[CPU]Gather node executed with f16/bf16 precision (#29239)

chenhu-wang · web-flow · commit 871ab4af716a · 2025-03-14T05:56:53.000Z
### Details: - *Gather node executed with f16/bf16 precision, which accept f16/bf16 input directly without weight decompression. Otherwise weight decompression (convert f16/bf16 to f32) is constant folded and consumes big memory* - [x] - *adding test* ### Tickets: - *CVS-161854*
diff --git a/src/common/transformations/include/transformations/op_conversions/convert_gather_to_compressed.hpp b/src/common/transformations/include/transformations/op_conversions/convert_gather_to_compressed.hpp
@@ -4,19 +4,65 @@
 
 #pragma once
 
+#include "openvino/pass/graph_rewrite.hpp"
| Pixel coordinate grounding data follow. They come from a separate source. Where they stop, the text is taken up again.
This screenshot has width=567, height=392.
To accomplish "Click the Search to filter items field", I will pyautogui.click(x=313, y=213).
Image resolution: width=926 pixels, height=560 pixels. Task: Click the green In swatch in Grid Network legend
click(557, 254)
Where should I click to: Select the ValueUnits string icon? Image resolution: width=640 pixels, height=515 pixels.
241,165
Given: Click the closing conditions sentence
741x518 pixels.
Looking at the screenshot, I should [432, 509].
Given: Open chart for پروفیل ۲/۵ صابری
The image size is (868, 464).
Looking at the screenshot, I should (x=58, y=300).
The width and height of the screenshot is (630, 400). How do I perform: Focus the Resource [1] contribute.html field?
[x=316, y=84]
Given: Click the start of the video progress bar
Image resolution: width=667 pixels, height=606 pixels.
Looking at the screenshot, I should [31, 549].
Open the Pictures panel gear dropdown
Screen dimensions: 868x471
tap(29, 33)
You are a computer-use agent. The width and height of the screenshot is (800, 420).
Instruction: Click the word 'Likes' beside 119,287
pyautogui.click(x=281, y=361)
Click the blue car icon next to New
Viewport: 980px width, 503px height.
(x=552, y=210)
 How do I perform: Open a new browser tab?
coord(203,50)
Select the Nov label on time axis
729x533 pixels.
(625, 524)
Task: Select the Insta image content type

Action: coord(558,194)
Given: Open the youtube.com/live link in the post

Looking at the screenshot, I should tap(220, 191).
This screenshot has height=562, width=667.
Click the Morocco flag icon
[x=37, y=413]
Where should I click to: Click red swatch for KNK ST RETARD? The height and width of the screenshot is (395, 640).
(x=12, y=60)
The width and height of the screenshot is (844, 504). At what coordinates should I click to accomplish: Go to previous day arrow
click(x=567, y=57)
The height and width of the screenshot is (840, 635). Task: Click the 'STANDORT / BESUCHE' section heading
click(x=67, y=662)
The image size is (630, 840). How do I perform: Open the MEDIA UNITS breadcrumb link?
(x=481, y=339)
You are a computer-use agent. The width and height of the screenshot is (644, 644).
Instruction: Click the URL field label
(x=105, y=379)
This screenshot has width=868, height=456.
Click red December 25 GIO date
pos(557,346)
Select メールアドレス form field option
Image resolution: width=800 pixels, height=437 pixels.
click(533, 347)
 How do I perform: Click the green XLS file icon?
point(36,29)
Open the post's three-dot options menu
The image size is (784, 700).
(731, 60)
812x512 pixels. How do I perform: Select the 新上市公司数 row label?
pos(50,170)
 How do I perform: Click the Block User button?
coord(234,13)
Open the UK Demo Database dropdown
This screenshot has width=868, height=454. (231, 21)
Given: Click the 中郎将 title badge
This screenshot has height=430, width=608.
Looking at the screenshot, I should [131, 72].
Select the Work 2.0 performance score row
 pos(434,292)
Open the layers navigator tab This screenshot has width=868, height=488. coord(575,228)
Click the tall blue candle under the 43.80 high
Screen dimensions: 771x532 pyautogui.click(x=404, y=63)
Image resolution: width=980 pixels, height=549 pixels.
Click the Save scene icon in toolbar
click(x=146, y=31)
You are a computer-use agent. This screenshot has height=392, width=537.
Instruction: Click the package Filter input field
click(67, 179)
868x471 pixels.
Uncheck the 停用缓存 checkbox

 #include "openvino/pass/matcher_pass.hpp"
 #include "transformations_visibility.hpp"
 
 namespace ov {
 namespace pass {
 
+class TRANSFORMATIONS_API CompressedGatherTransformation;
 class TRANSFORMATIONS_API ConvertGatherToGatherCompressed;
+class TRANSFORMATIONS_API MoveDecompressionAfterGather;
 
 }  // namespace pass
 }  // namespace ov
 
+/*
+ * ConvertGatherToGatherCompressed transform gather node with constant weight decompression pattern(U8/NF4/U4/I4 +
+ * Subtract + Multiply) to GatherCompressed node, which handle decompression internally.
+ *
+ *                        Subtract_const(U8/NF4/U4/I4)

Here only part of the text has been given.